Toplum hayatını şekillendiren iki önemli akımdan birisi politika diğeri ise dindir. Bu iki ana damar, apolitik olan vatandaş kadar dindar olmayan, hatta dinsiz olan vatandaşlar için de hayatî bir önem arz eder. Çünkü ait olduğunuz toplum/millet hayatına müdahale eden, ölçü koyan ilkelerin biri inanç/din, diğer siyasettir. Bilinen değer yargıları da dinî ve siyasî kriterlere göre muamele görür. Değişen siyasî konjonktüre göre toplumun değer yargıları da değişmeye başlar. Bazen, “Ben hiç değişmedim; dün neysem bugün de oyum” diyen, bazen de fırıldak gibi menfaat rüzgârlarının geldiği yöne doğru dönen veya bukalemun gibi her ortama göre renk değiştiren arkadaşlarınız ve yakın çevrenizle yollarınız ayrılır. Bu yol ayrımına rağmen o insanlarla aynı milletin ferdi ve aynı ülkenin vatandaşı oluşunuzdan dolayı ortak paydalarınız, özellikle siyasî ve inanç boyutunda devam eder.

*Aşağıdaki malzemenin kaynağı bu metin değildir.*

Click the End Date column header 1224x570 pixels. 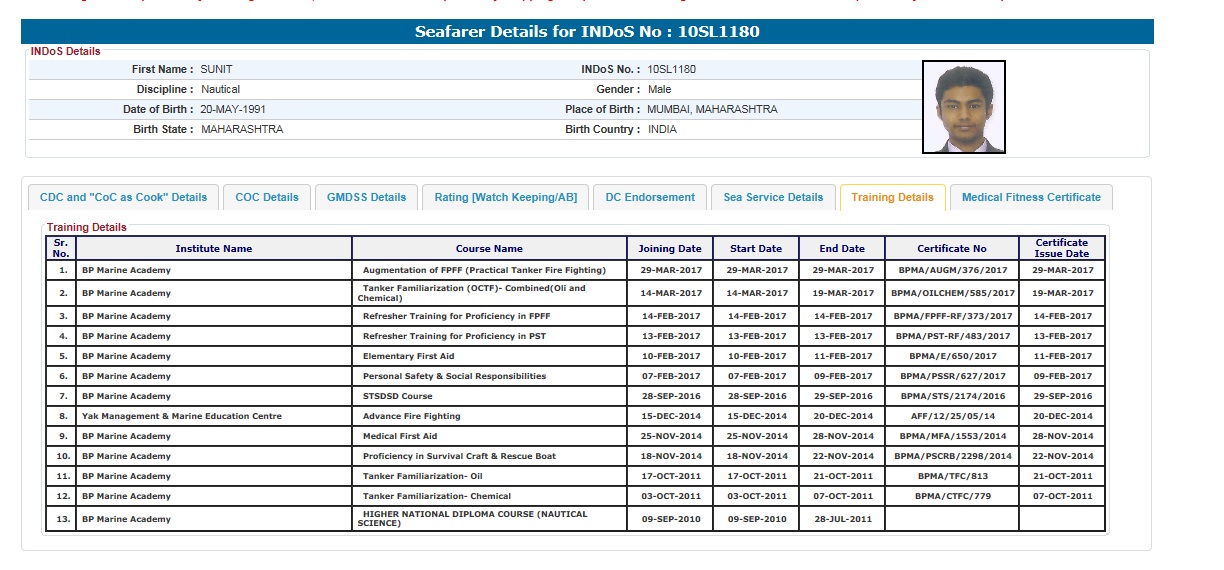(842, 249)
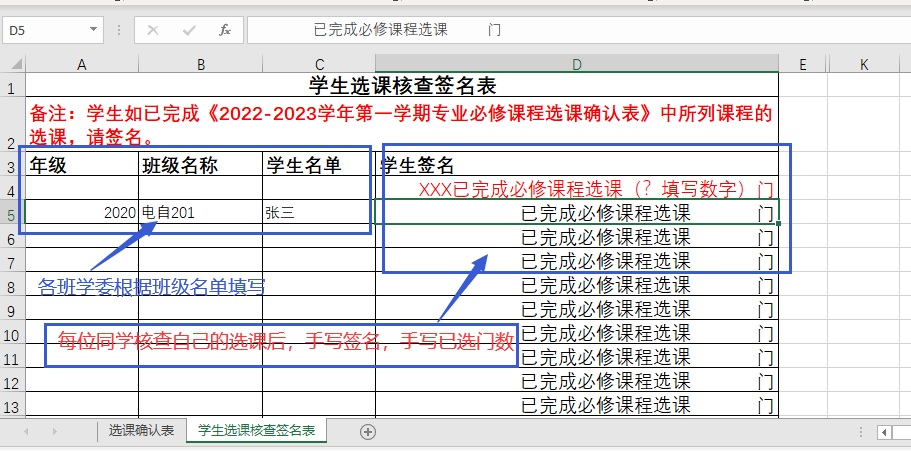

Bu yaz değerli bir dostumuzun aracalığıyla beyin cerrahı bir profesörle tanıştım. Doğu Anadolu’nun çok önemli bir üniversitesinde öğretim görevlisi olan profesör, yana yakıla başından geçen bir olayı (özet olarak) anlattı: “Minareden okunan ezan sesinin belli bir desibel’den (ses ölçme birimi) sonra çocukların beyin hücrelerine zarar verdiğini laboratuvar ortamında tespit ettikten sonra şehrin ilgili mercilerine müracaatta bulunurak, ezan sesinin makul seviyeye düşürülmesini istedim. O günden sonra dünyamı kararttılar... Evimi yakmaya kalkıştılar. Benim gibi öğretim üyesi olan eşim istifasını vererek İstanbul’a gitmek mecburiyetinde kaldı.”
Bu tepki neden?
Bir sürücüye sadece ustaca arabaya kullandığından dolayı ehliyet verilmez... Verilmemelidir de! Ehliyeti hak etmiş bir sürücü, araba kullanma kültürünü de bilmelidir: Meselâ, arabaya oturuş şeklinden tutun da trafik kurallarına uymasına kadar. Hakeza dindarlık da dinî ritüellerden önce din kültürüyle başlamalı. Siyasete gelince... Siyaset kültürünün oturduğu ülkelerin politikacılarında ilkeli duruş, siyasî ahlâk ve karşı partilere “vatan haini” mertebesinde değil de, siyasî rakip gözüyle bakılması, halka da aynı ölçülerde yansıyor.
Demem o ki, ülkemiz yavaş yavaş seçim ortamına girerken,”bizden olmayan”a düşman gözüyle bakmayalım. Neticede hepimiz bu ülkenin vatandaşları olduğumuz kadar, “Hepimiz Adem’in çocukları, Adem ise topraktandır.” Öyleyse, toprak gibi mütevazı ol!